2026-06-18 11:20 Andre Joaquim 1 min. di lettura
La Banca Nazionale dell'Ucraina ha mantenuto il tasso di interesse di riferimento al 15% nella riunione di giugno 2026, un terzo mantenimento consecutivo dal taglio di 50 punti base all'inizio dell'anno. La banca centrale ha osservato che i livelli attuali dei tassi di interesse garantivano un contesto monetario sufficientemente rigido per l'economia ucraina e erano abbastanza elevati da stimolare la domanda per i titoli a reddito fisso denominati in grivnia. Tuttavia, la BNU ha fornito un'outlook restrittivo notando di essere pronta ad aumentare i tassi di interesse qualora vedesse che l'aumento dei prezzi dell'energia a causa della guerra in Medio Oriente si sta radicando nei settori chiave del paniere dei prezzi. L'inflazione dei consumatori è rallentata all'8,2% a maggio, ma l'inflazione di base è aumentata al 7,9%, entrambe superiori alle previsioni della banca centrale. La BNU prevede che l'inflazione rimanga stabile nei prossimi mesi e aumenti alla fine dell'anno, prima di scendere nel 2027.


Notizie
Ucraina Aumenta il Tasso d'Interesse di 50 punti base
La Banca Nazionale dell'Ucraina ha aumentato il suo tasso di politica monetaria di 50 punti base al 15,5% nella decisione di luglio 2026, il primo aumento del tasso in 16 mesi. Il Consiglio della banca centrale ha dichiarato che le pressioni inflazionistiche di base sono aumentate negli ultimi mesi e probabilmente solleveranno il tasso di inflazione generale fino alla fine dell'anno, giustificando costi di prestito più elevati. Il Consiglio ha anche osservato che tassi più elevati aumenteranno l'attrattiva degli attivi denominati in grivna e impediranno livelli più elevati di fuga di capitali da parte delle famiglie e delle imprese a livello nazionale. La NBU ha stimato che l'inflazione potrebbe salire al livello del 10% entro la fine dell'anno rispetto all'attuale lettura del 7,2% di giugno, prima di attenuarsi entro il prossimo anno. Nel frattempo, si prevede che un'espansione dello stimolo fiscale sosterrà la crescita economica, sebbene le risposte inflazionistiche siano improbabili a causa dell'impatto degli attacchi militari russi sulla domanda aggregata.
2026-07-30
L'Ucraina mantiene il tasso di politica al 15%
La Banca Nazionale dell'Ucraina ha mantenuto il tasso di interesse di riferimento al 15% nella riunione di giugno 2026, un terzo mantenimento consecutivo dal taglio di 50 punti base all'inizio dell'anno. La banca centrale ha osservato che i livelli attuali dei tassi di interesse garantivano un contesto monetario sufficientemente rigido per l'economia ucraina e erano abbastanza elevati da stimolare la domanda per i titoli a reddito fisso denominati in grivnia. Tuttavia, la BNU ha fornito un'outlook restrittivo notando di essere pronta ad aumentare i tassi di interesse qualora vedesse che l'aumento dei prezzi dell'energia a causa della guerra in Medio Oriente si sta radicando nei settori chiave del paniere dei prezzi.
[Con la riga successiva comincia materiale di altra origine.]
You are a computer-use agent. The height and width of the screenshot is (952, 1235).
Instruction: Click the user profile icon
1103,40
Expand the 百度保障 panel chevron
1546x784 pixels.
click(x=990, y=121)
L'inflazione dei consumatori è rallentata all'8,2% a maggio, ma l'inflazione di base è aumentata al 7,9%, entrambe superiori alle previsioni della banca centrale. La BNU prevede che l'inflazione rimanga stabile nei prossimi mesi e aumenti alla fine dell'anno, prima di scendere nel 2027.
2026-06-18
L'Ucraina mantiene il tasso d'interesse al 15%
La Banca Nazionale dell'Ucraina ha mantenuto il tasso di interesse di riferimento al 15% nella riunione di marzo 2026 dopo aver effettuato un taglio di 50 punti base nella sua prima decisione dell'anno. La decisione di mantenere il tasso si contrapponeva alla possibilità precedente che la banca centrale si occupasse delle preoccupazioni per la crescita e il mercato del lavoro, continuando a rendere la politica monetaria più accomodante. Tuttavia, l'esplosione della guerra in Medio Oriente e il suo rischio sulle forniture energetiche globali hanno innescato un aumento dei prezzi energetici chiave, sollevando rischi inflazionistici per l'economia ucraina. Inoltre, le preoccupazioni geopolitiche hanno aumentato la domanda globale di dollari e messo sotto pressione la grivna, limitando ulteriormente lo spazio per costi di prestito più bassi. L'inflazione era aumentata al 7,6% a febbraio dopo un lungo periodo di diminuzioni. La banca centrale ha segnalato che si asterrà dal riprendere i tagli dei tassi fino a quando non ci sarà una chiara evidenza che i prezzi dell'energia non si traducono in aspettative inflazionistiche non ancorate.